AI-generated code may sound like a career-killer, yet a growing number of IT leaders are now turning to AI to generate various types of routine code, freeing human coders to focus on more complex and rewarding tasks.
AI can significantly accelerate software development, says Prasad Sankaran, president, software and platform engineering, at IT consulting firm Cognizant. “Based on natural-language prompts, AI can write code and test scripts across a range of programming languages, frameworks, libraries, and more,” he states in an online interview. Sankaran notes that AI can also generate synthetic test data, limiting the need to use sensitive live data sets. “At Cognizant, 20% to 30% of our code is now written by machines — that’s productivity we can pass along to our clients.”
Multiple Benefits
AI-generated code’s benefits are clear: more output, better quality in shorter timeframes, and an improved ability to navigate talent constraints, Sankaran says. “All of that translates into business productivity, agility, and effectiveness.” He believes that AI-enabled coding allows team members to work faster and with greater focus on higher value, creative activities such as feature relevance, user experience, security, resilience, and performance.
Enterprises with large development organizations should expect substantial gains in productivity, says David Menninger, executive director at ISG Software Research. “Organizations that rely on service providers to create applications for them should expect to see rate reductions as a result of the increased efficiencies associated with AI-generated code,” he states in an online discussion.
Getting Started
As is the case with many new technologies, it’s best to start simple, Menninger recommends. He suggests beginning with a prototyping exercise. “In this scenario, the quality of the code is less critical, and it will afford an opportunity to learn about AI’s capabilities.” Another good starting point is code conversion, since the final result can be compared against existing working software.

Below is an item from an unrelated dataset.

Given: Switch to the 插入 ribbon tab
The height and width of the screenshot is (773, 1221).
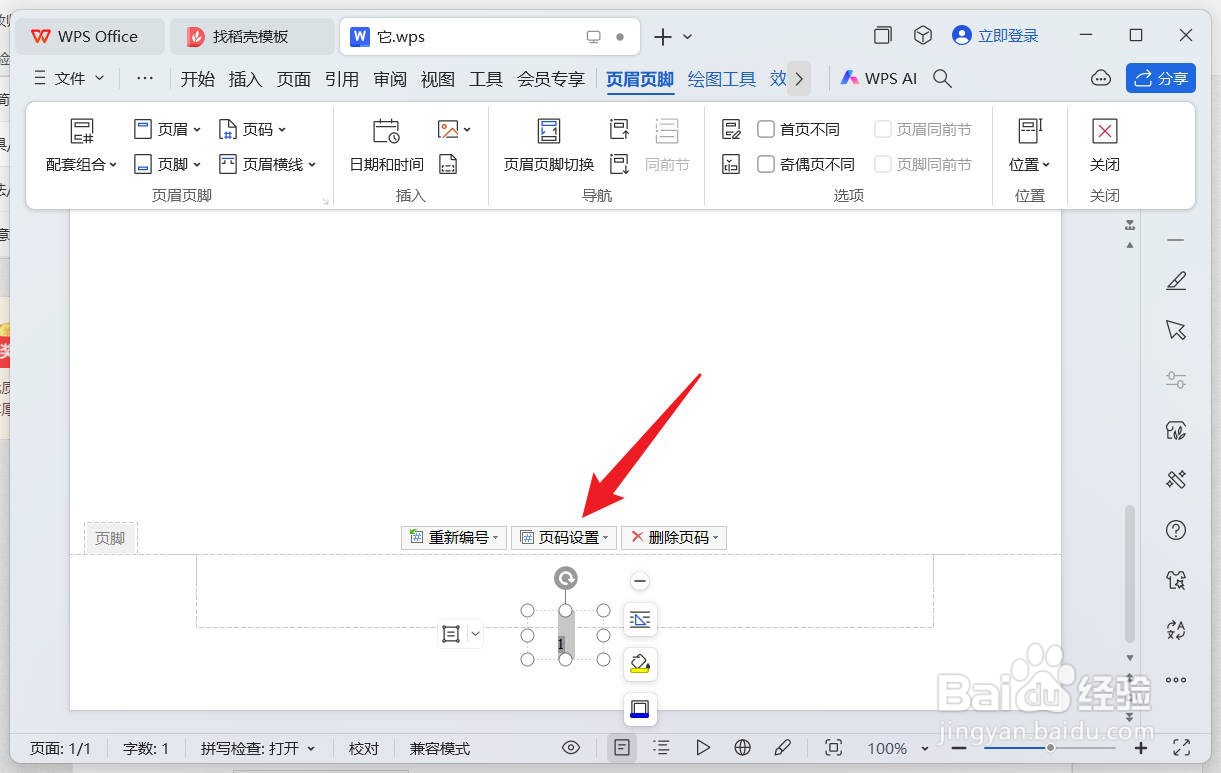Looking at the screenshot, I should coord(245,78).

Devansh Agarwal, a machine learning engineer at Amazon Web Services, says AI is particularly adept at writing standard boilerplate code. “For example, if I want to create an API client for calling a particular API, AI can generate the boilerplate code for it,” he explains in an email interview. “If a developer writes this same code, it will take a few hours.” AI can generate the identical code almost instantly. “Since this is a very standard piece of code, which is already present on the Internet, it will most likely be correct.”
Getting started can be surprisingly easy, Agarwal says. “My mom, who has never written a line of code, managed to do it,” he states. “The process is simple: Decide what you want to build, prompt the LLM to generate the code, and keep asking it to fix errors until it finally works.”
Despite its relative simplicity, Sankaran stresses the need to train team members on the most effective use of AI coding assistants while dealing with its inherent risks and limitations.
Menninger recommends that AI-generated code should always be reviewed and tested — just like any other code. View AI in the same light as a junior developer. “You can give it an assignment, but you certainly want to check the results and probably add some refinements or ask it to make some revisions.”
Potential Roadblocks
Sankaran says enterprises need to recognize AI technology’s inherent limitations, including the risk of team members relying too heavily on AI-produced code. Meanwhile, generated outputs can be inconsistent and error prone, so there’s still a need for human oversight. A combination of predefined plans and templates, as well as automated enforcement of quality gates, baking in organization policies and guardrails, can help tackle this challenge by ensuring predictable, consistent, and compliant results within preset boundaries.
The biggest potential drawback is fostering a growing overreliance on AI-generated code, Menninger says. “There can be a tendency to trust the code simply because it has been generated by a machine,” he explains. “The good news is that you can also use AI to test code both for quality and security purposes so, hopefully, you can end up with even higher quality code than manually-generated and manually-tested code.”
Parting Thoughts
AI code assistants have come a long way and are continuously improving and delivering a superior developer experience, with more purpose-built and holistically-integrated solutions, driving automation and lead productivity across the software development lifecycle, Sankaran says.
Looking ahead, agentic AI has the potential to make software development easier, more autonomous, and orchestrated, Sankaran states. “For example, specialized agents for understanding requirements, writing code, reviewing code, testing, deployment and more, all working together in an autonomous manner under human oversight,” he says. “We’re moving closer to the day when we can simply describe the functionality we want … and have the system do the rest.”